Source document:
Using guikit¶
The purpose of guikit
is to save you time to start creating your GUI. Therefore, no
matter how you use it: if it saves you time, it is well used. There are, however, some
general approaches that you could follow:
The indended way¶
The intention when creating guikit
is to remove from sight everything that is not
the code you need to implement the business logic and the views specific for your
application. For that reason, the simplest way of using guikit
is as a dependency
for your project from where you import all the relevant components that you need.
To get you started, just create a virtual environment to host your project, install
guikit
in there with pip install guikit
(see the installation
instructions for extra information on this) and then run:
python -m guikit init my_app -t .
This command will create in the target directory a package called my_app
with several
modules inside and a subpackage called extensions
in where to put your plugins (see
the secction about creating plugins).
- my_app
|- __init__.py
|- __main__.py
|- config.py
|- extensions
|- __init__.py
These files in reality contain very little code: they just import guikit
to create
the main window, the logger and give some default values to the few configuration
options. All you need to do now is to populate the extensions subpackage with the
plugins you need.
If you add the following setup.cfg
, setup.py
and pyproject.toml
files at the same level that
my_app
(you can read more about these two files in the setuptools
documentation):
# pyproject.toml
[build-system]
requires = ["setuptools", "wheel"]
build-backend = "setuptools.build_meta"
# setup.cfg
[metadata]
name = my_app
version = attr: my_app.VERSION
[options]
packages = find:
include_package_data = True
install_requires =
guikit
wxPython
# setup.py
# Only needed to install the tool in 'edit' mode
from setuptools import setup
setup()

Set exercise A: Please copy, word for word, the lines of the rows from the one holding "You are a GUI" through the one holding "Viewport: 743px width, 613px height.", inclusive.
The rows have no connection to the guikit usage guide.

Data to use:
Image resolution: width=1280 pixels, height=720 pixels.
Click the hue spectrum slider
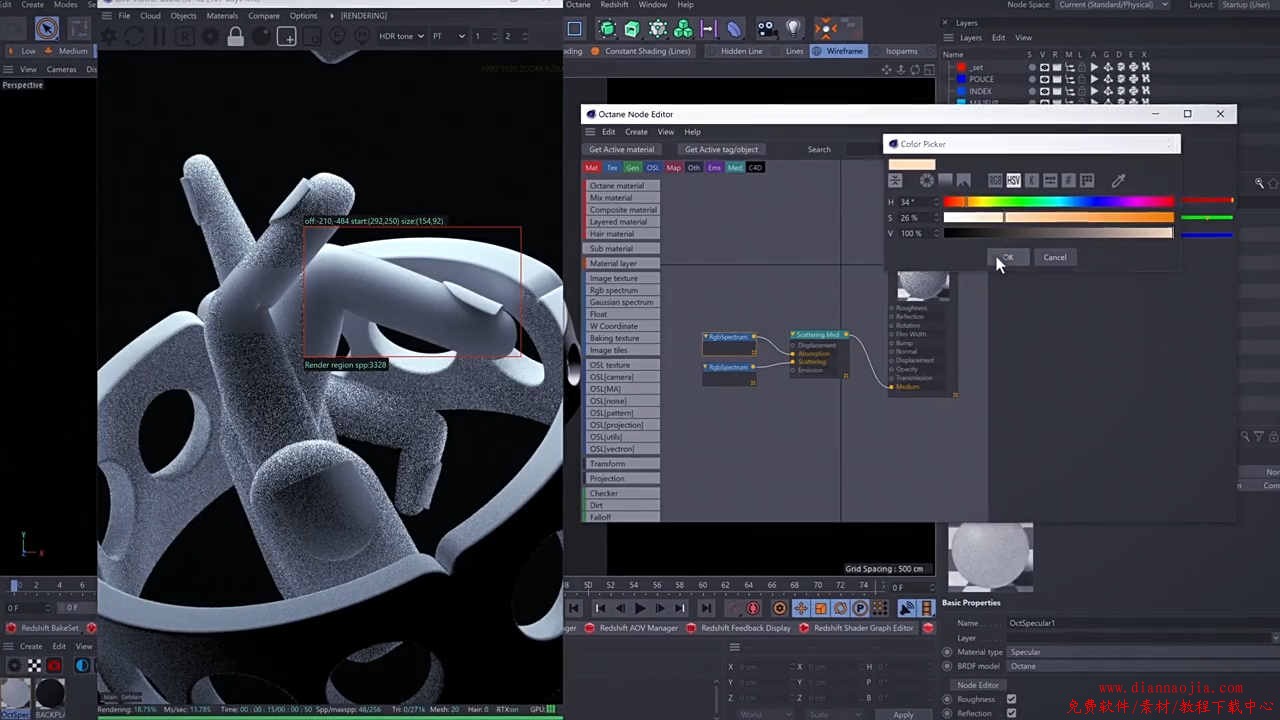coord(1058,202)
---
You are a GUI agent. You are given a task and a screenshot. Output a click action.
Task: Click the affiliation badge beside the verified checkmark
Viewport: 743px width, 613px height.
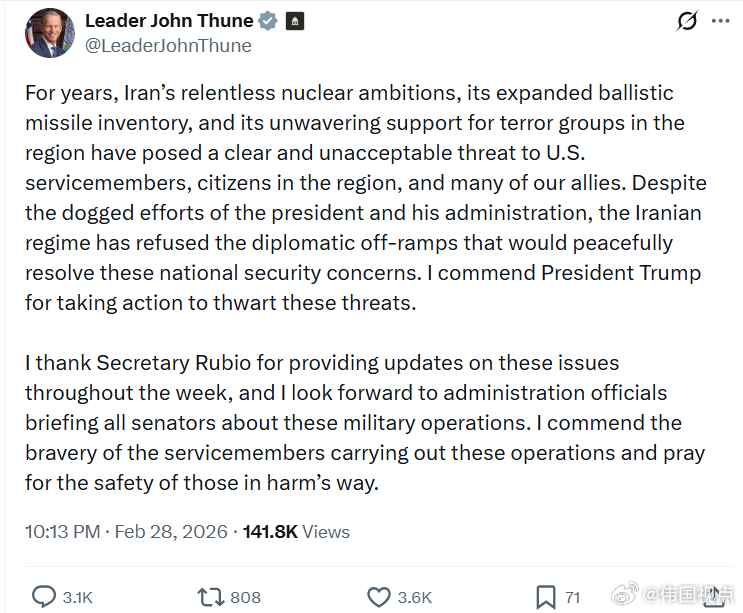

Set exercise B: Which files does the guikit usage guide say to add at the same level as my_app?

Complete answer A:
You are a GUI agent. You are given a task and a screenshot. Output a click action.
Task: Click the affiliation badge beside the verified checkmark
Viewport: 743px width, 613px height.

Complete answer B: setup.cfg, setup.py, pyproject.toml